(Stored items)

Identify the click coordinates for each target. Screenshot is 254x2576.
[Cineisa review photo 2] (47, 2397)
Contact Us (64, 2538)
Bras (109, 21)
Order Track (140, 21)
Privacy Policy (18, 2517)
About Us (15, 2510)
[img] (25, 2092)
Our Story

[Exercise brief]:
Could you reproduce all of the entries exactly as they appear?

[Your response]:
Identify the click coordinates for each target. Screenshot is 254x2576.
[Cineisa review photo 2] (47, 2397)
Contact Us (64, 2538)
Bras (109, 21)
Order Track (140, 21)
Privacy Policy (18, 2517)
About Us (15, 2510)
[img] (25, 2092)
Our Story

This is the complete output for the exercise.